**Task directions:** Only the lines below starting at the one that contains "Image resolution: width=2516" and ending at the one that contains "Task: Focus the" are to be reproduced, exactly and with both ends kept.

**Provided material:**
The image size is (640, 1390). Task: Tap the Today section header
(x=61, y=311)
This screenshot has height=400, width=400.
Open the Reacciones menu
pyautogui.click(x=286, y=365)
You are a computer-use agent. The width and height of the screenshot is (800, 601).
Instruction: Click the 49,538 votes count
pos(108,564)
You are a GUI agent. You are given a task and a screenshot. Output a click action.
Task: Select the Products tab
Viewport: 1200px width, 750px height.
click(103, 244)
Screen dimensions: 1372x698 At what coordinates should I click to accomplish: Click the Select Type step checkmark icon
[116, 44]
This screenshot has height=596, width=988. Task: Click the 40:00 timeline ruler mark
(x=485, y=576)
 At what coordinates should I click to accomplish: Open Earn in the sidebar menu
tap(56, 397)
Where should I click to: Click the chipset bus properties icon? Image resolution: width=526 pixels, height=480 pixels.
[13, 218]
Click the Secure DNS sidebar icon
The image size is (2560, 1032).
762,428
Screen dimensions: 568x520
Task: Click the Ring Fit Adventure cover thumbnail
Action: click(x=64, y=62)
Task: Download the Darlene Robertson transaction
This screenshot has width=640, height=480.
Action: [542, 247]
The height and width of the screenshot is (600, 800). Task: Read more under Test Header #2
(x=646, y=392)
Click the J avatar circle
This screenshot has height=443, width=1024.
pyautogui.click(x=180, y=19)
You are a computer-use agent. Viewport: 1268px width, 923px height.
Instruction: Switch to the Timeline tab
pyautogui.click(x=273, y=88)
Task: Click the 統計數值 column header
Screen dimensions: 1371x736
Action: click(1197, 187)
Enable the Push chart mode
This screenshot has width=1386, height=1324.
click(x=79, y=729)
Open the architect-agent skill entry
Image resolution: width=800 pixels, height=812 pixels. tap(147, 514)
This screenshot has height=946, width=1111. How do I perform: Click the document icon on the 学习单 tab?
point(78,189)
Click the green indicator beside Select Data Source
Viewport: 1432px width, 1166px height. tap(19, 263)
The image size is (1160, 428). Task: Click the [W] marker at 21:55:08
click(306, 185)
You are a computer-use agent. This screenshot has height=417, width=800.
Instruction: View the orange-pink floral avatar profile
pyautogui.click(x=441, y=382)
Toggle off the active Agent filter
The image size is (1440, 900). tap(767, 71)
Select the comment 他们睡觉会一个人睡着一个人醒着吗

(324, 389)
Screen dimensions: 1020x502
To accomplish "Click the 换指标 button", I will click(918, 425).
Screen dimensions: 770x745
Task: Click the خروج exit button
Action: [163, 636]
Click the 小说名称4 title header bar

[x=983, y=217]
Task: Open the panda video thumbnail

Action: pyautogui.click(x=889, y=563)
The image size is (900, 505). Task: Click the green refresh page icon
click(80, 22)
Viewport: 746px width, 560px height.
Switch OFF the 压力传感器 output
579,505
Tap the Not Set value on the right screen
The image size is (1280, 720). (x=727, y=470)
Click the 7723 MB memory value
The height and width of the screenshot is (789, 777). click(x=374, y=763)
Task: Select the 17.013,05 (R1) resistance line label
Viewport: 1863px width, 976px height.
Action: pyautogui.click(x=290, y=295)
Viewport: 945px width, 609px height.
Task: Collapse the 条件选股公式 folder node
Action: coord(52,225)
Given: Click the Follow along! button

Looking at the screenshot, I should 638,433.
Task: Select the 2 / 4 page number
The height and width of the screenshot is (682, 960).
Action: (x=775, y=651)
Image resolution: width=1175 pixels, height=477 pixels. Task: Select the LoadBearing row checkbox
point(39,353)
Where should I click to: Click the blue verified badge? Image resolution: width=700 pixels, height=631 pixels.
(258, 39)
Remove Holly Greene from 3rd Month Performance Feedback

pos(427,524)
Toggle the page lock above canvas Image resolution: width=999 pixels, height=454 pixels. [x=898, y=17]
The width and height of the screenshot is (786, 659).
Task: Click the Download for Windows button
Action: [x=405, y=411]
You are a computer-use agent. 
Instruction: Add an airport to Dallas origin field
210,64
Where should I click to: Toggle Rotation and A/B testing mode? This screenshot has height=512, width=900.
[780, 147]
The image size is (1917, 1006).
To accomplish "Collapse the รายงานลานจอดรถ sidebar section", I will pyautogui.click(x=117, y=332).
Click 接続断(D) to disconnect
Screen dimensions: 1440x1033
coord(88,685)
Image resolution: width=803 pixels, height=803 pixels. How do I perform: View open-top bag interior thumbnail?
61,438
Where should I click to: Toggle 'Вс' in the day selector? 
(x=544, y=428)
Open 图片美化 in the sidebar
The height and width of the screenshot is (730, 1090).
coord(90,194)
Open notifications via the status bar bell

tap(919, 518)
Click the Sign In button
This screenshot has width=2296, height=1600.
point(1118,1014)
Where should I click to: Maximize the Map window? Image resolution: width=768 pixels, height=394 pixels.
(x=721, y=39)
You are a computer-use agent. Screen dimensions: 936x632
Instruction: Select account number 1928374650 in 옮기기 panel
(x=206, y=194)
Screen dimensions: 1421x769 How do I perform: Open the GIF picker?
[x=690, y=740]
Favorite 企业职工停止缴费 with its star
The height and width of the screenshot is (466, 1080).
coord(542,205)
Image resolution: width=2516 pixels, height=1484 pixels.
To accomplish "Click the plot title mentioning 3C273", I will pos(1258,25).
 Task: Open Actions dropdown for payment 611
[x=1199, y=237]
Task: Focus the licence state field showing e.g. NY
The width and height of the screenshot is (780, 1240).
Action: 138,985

**Task output:**
Image resolution: width=2516 pixels, height=1484 pixels.
To accomplish "Click the plot title mentioning 3C273", I will pos(1258,25).
 Task: Open Actions dropdown for payment 611
[x=1199, y=237]
Task: Focus the licence state field showing e.g. NY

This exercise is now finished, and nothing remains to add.